*Exercise requirements*
From the first record to the last, write each one out again exactly.

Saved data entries
◆ ◆ ◆ ◆ ◆

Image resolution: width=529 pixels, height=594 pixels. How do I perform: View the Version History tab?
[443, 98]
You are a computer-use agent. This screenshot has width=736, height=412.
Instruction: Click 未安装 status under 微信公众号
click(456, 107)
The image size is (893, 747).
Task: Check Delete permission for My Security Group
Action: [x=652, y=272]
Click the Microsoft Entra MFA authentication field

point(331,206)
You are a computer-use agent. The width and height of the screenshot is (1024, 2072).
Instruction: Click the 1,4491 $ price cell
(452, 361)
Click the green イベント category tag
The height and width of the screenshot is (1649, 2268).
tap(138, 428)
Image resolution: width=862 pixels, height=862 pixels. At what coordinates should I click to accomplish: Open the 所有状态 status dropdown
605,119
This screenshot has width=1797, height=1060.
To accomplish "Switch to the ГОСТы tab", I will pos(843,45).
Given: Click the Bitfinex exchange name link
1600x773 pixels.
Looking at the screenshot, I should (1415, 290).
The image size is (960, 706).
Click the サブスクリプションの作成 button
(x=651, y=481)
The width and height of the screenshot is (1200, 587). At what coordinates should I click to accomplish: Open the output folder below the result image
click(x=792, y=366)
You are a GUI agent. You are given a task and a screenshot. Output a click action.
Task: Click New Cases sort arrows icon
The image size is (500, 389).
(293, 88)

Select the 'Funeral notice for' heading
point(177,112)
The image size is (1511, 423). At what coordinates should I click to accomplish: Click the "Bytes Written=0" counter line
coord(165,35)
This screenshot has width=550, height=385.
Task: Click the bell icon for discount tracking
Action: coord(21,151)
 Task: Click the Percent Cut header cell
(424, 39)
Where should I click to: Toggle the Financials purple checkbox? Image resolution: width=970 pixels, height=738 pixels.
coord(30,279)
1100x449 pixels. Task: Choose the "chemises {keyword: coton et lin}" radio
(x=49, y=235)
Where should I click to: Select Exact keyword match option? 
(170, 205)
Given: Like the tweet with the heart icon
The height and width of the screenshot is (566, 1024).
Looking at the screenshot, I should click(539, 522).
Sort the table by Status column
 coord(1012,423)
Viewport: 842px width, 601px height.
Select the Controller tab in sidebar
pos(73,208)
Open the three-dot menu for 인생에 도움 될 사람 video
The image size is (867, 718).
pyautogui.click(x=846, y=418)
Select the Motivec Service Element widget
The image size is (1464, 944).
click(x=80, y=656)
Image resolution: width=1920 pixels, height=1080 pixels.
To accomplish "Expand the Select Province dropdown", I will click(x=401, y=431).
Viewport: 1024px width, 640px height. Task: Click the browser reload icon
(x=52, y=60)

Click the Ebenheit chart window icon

◆ ◆ ◆ ◆ ◆

*Task result*
Image resolution: width=529 pixels, height=594 pixels. How do I perform: View the Version History tab?
[443, 98]
You are a computer-use agent. This screenshot has width=736, height=412.
Instruction: Click 未安装 status under 微信公众号
click(456, 107)
The image size is (893, 747).
Task: Check Delete permission for My Security Group
Action: [x=652, y=272]
Click the Microsoft Entra MFA authentication field

point(331,206)
You are a computer-use agent. The width and height of the screenshot is (1024, 2072).
Instruction: Click the 1,4491 $ price cell
(452, 361)
Click the green イベント category tag
The height and width of the screenshot is (1649, 2268).
tap(138, 428)
Image resolution: width=862 pixels, height=862 pixels. At what coordinates should I click to accomplish: Open the 所有状态 status dropdown
605,119
This screenshot has width=1797, height=1060.
To accomplish "Switch to the ГОСТы tab", I will pos(843,45).
Given: Click the Bitfinex exchange name link
1600x773 pixels.
Looking at the screenshot, I should (1415, 290).
The image size is (960, 706).
Click the サブスクリプションの作成 button
(x=651, y=481)
The width and height of the screenshot is (1200, 587). At what coordinates should I click to accomplish: Open the output folder below the result image
click(x=792, y=366)
You are a GUI agent. You are given a task and a screenshot. Output a click action.
Task: Click New Cases sort arrows icon
The image size is (500, 389).
(293, 88)

Select the 'Funeral notice for' heading
point(177,112)
The image size is (1511, 423). At what coordinates should I click to accomplish: Click the "Bytes Written=0" counter line
coord(165,35)
This screenshot has width=550, height=385.
Task: Click the bell icon for discount tracking
Action: coord(21,151)
 Task: Click the Percent Cut header cell
(424, 39)
Where should I click to: Toggle the Financials purple checkbox? Image resolution: width=970 pixels, height=738 pixels.
coord(30,279)
1100x449 pixels. Task: Choose the "chemises {keyword: coton et lin}" radio
(x=49, y=235)
Where should I click to: Select Exact keyword match option? 
(170, 205)
Given: Like the tweet with the heart icon
The height and width of the screenshot is (566, 1024).
Looking at the screenshot, I should click(539, 522).
Sort the table by Status column
 coord(1012,423)
Viewport: 842px width, 601px height.
Select the Controller tab in sidebar
pos(73,208)
Open the three-dot menu for 인생에 도움 될 사람 video
The image size is (867, 718).
pyautogui.click(x=846, y=418)
Select the Motivec Service Element widget
The image size is (1464, 944).
click(x=80, y=656)
Image resolution: width=1920 pixels, height=1080 pixels.
To accomplish "Expand the Select Province dropdown", I will click(x=401, y=431).
Viewport: 1024px width, 640px height. Task: Click the browser reload icon
(x=52, y=60)

Click the Ebenheit chart window icon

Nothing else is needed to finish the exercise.